Questions about Sanford's state travel arose after he disappeared from the state in June and admitted he had been in Argentina visiting his mistress.
The number and details of the charges were not to be made public until next week, but the commission's three-month probe focused in part on the governor's travel on state, private and commercial planes.
Sanford's attorney said in a statement the commission's probe raised questions about only two dozen of more than 770 flights.
"Governor Sanford has been a good steward of public resources and has worked hard to ensure his administration adheres to both the letter and the spirit of the law," said lawyer Butch Bowers.
Bowers did not comment specifically on the governor's request to amend the ethics disclosures. Hayden said the governor provided documents during the commission's investigation to amend the ethics filings.
In August, an Associated Press report showed Sanford took dozens of undisclosed flights on private planes since taking office in 2003 despite a state law requiring him to report who paid for the travel.

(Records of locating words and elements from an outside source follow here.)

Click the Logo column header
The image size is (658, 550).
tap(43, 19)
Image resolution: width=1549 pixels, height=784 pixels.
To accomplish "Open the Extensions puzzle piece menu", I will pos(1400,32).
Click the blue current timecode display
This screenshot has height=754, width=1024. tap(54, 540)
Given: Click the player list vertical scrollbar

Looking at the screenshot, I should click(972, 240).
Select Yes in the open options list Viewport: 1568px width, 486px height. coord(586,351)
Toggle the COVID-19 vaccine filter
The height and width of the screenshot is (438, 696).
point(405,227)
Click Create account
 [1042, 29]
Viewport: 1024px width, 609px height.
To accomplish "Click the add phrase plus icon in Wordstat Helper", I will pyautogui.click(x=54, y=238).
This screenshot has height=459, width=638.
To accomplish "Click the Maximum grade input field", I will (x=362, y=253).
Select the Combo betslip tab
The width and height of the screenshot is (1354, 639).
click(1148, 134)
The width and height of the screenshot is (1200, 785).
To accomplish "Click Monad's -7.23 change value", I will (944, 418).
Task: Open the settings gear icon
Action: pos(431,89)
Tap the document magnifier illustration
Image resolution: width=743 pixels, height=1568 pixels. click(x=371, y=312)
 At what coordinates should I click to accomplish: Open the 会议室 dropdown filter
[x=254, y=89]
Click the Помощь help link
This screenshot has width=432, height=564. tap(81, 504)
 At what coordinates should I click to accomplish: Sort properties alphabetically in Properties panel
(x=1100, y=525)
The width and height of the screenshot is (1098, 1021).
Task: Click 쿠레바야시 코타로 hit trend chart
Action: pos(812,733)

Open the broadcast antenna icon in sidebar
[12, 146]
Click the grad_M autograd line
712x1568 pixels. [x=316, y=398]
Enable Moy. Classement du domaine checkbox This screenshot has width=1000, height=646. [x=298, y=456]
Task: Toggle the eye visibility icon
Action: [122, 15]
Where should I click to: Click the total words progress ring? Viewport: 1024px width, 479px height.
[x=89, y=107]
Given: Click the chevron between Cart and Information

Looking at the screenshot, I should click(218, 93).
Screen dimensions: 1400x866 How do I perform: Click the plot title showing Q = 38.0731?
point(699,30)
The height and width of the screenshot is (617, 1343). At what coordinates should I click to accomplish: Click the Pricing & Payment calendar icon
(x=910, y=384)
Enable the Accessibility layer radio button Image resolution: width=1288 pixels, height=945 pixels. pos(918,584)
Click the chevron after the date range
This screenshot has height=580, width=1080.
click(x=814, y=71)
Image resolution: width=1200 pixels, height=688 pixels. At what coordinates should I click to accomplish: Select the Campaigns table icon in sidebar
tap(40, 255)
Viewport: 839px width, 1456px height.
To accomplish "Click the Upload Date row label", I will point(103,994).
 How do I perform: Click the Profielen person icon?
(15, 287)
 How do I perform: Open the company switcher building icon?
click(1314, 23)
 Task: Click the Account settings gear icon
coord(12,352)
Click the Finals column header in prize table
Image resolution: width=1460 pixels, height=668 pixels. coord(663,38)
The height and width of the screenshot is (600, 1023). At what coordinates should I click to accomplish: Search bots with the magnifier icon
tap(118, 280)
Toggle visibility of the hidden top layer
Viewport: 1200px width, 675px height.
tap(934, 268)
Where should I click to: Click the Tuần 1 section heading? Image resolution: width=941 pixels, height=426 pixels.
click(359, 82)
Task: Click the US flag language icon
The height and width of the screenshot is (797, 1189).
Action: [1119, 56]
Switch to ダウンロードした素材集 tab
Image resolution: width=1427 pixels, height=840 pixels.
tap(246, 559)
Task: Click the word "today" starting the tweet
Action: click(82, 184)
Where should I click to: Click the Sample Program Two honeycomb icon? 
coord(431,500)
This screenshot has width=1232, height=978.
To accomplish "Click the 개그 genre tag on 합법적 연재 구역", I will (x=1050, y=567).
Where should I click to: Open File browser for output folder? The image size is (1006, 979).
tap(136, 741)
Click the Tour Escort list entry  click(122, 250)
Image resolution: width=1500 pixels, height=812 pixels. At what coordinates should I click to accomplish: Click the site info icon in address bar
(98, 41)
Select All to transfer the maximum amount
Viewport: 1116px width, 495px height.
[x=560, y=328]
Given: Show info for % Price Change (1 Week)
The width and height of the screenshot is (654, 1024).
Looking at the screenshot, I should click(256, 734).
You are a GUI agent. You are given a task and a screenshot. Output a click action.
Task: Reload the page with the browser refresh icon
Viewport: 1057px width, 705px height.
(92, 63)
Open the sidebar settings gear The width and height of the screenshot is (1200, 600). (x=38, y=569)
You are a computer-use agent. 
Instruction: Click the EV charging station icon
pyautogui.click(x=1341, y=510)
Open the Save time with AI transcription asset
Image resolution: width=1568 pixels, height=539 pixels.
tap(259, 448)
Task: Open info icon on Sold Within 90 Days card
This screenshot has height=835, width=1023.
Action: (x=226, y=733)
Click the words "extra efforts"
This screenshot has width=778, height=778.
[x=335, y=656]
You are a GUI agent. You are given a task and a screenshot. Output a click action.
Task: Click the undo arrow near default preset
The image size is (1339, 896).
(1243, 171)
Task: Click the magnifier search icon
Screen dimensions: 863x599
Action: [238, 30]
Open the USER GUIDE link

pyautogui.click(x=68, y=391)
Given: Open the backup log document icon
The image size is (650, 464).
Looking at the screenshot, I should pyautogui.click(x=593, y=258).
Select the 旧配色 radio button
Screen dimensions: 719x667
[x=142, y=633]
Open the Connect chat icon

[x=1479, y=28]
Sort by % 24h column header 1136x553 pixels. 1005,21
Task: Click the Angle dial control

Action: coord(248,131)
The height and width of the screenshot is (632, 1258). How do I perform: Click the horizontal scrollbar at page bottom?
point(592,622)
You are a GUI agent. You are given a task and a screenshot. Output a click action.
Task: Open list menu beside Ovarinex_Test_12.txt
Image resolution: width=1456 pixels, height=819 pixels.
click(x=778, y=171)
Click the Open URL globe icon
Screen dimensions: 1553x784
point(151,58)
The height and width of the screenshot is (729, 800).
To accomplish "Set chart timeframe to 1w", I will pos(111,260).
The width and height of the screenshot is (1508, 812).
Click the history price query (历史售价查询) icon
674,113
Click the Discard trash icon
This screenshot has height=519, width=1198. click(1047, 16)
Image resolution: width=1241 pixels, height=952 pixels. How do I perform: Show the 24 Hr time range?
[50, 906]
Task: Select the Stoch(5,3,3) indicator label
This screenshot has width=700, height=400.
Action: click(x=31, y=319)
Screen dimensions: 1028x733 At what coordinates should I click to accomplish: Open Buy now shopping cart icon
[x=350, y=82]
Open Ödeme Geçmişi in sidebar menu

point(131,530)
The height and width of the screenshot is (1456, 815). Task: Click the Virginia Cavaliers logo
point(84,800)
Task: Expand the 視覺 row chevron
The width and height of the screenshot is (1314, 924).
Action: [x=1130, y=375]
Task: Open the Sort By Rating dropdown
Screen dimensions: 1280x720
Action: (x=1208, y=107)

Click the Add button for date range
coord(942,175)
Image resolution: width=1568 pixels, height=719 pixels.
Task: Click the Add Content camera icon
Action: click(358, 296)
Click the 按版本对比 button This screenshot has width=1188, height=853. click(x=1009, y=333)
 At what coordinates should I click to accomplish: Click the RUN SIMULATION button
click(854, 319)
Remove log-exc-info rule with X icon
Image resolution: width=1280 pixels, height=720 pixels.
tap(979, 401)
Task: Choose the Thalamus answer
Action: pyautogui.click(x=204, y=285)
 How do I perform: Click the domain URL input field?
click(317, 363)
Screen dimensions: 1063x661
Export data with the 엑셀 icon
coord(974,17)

The ethics charges followed a series of AP reports on the governor that found he took expensive commercial flights despite state low-cost travel rules and used state planes for personal and political purposes.
Attorney General Henry McMaster requested an investigation after those stories and following The State newspaper in Columbia reporting the governor may have used his campaign account for improper personal reimbursements.
On Wednesday, the nine-member commission met in a daylong, closed-door session to review the investigation. They reported they had found probable causes to move forward with charges on several issues but did not provide details. Hayden said those will be released next week and a hearing will be scheduled early next year that will have Sanford facing a panel made up of three commissioners.
While Bowers said Wednesday the commission's work proves Sanford will not face criminal charges, McMaster will make that decision.